Begin EXCERPTED PASSAGE
Up until end 1941 the 2pdr was the most powerful small a/tk gun or tank gun - in service - for piercing armour.

Even until early 1942.

Better than any of the 37mm's (I'm thinking German and Czech,) and of course far better than the French 25mm, some of which were issued to Australian Infantry in 1941 in Libya.

The 2pdr stayed in service past the time the PzKW IIIs were up-gunned from 37mm to a short 5cm and then some to the L/60 5cm gun. While the PzKw IVs still had the short 75mm.

This happened due to the huge equipment losses in 1940 in France. The 2pdr was in production and the approved and tested 6pdr wasn't, yet. So they went with quantity for a year and a half.

In Nth Africa until end 1942, the only place this mattered, that anti-tank defence now fell quite heavily on the 25pdr Mk1 (18/25pdr) and IIs. Because they could fire a 20lb shot at a reasonably high velocity and their HE shells were quite effective against the early IIIs and IVs. It was a blessing that both 25pdr carriages came with a circular firing platform for firing at moving targets. No other WWII field gun had this rapid traverse feature. IIRC no WWII purpose-built A/Tk guns did either.

(Though 8.8Cm AAA guns, when so used did. But all AA guns of the period had all round traverse.)

Noting that 2pdr equipped tanks destroyed quite a lot of tanks. The decision not to proceed with production of the designed, tested and approved HE round also held the weapon back, when tanks were dealing with enemy A/tk guns.
End EXCERPTED PASSAGE
Begin ROWS
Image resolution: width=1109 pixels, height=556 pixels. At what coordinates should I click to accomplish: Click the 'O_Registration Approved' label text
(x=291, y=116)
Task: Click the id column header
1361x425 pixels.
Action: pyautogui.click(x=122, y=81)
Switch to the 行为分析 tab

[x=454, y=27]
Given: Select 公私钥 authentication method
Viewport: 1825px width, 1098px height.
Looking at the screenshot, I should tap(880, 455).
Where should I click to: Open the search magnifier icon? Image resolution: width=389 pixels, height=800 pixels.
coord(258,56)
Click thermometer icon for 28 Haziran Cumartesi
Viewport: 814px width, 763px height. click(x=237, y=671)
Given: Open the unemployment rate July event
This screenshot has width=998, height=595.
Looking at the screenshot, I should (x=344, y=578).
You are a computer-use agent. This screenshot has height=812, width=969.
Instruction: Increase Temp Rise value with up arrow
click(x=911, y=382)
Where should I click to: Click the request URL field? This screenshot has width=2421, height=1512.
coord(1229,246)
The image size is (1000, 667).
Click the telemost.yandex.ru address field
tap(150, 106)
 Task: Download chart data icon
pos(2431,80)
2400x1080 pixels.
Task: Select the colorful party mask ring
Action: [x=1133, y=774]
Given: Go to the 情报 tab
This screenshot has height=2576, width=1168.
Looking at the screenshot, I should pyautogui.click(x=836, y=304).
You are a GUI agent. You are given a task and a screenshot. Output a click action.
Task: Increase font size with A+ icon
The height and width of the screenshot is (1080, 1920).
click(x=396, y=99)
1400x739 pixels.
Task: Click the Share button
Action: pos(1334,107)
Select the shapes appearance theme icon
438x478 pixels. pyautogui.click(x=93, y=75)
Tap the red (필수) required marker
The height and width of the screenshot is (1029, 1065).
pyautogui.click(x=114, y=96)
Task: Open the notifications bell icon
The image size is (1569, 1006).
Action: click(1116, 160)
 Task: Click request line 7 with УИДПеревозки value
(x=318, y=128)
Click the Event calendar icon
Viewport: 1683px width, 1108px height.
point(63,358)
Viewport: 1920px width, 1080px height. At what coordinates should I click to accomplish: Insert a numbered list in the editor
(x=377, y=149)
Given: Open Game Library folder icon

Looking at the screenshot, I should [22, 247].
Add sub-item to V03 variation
End ROWS
AIM OF THE TASK – Continue the passage on the 2-pounder anti-tank gun with the next few sentences, starting after its last sentence.

TASK OUTPUT –
The consequence was a considerable distortion of the 8th Army's tactical posture and led to the battle-group idea, and the breaking up of most of the Divisions, except ours and NZ's.

Monty stamped on all that, but he could because the 6pdr was available in numbers, and all UK weapons and munitions production was at full speed. And, he soon got 200 Shermans.

6Pdr A/tk-guns and in tanks started to arrive in mid-late 1942. Your 57mm was an exact copy but with the full length barrel. Once UK factories had long enough machines UK guns got the longer barrel, and higher MV.

Back to the Matilda's use in the Pacific war? The 2pdr and 3" Howitzer Matildas remained very effective. Their armour was very good, too. Thicker than a Sherman's.

If you click on Fenderlover's link you can read each page by clicking on it. Recommended.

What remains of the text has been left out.